**Work to do:**
Quote each of the rows below verbatim, changing no character.

**Exercise materials:**
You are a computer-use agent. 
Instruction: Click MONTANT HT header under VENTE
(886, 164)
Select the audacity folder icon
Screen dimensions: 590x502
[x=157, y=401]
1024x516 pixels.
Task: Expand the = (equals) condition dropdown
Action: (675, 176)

**Task output:**
You are a computer-use agent. 
Instruction: Click MONTANT HT header under VENTE
(886, 164)
Select the audacity folder icon
Screen dimensions: 590x502
[x=157, y=401]
1024x516 pixels.
Task: Expand the = (equals) condition dropdown
Action: (675, 176)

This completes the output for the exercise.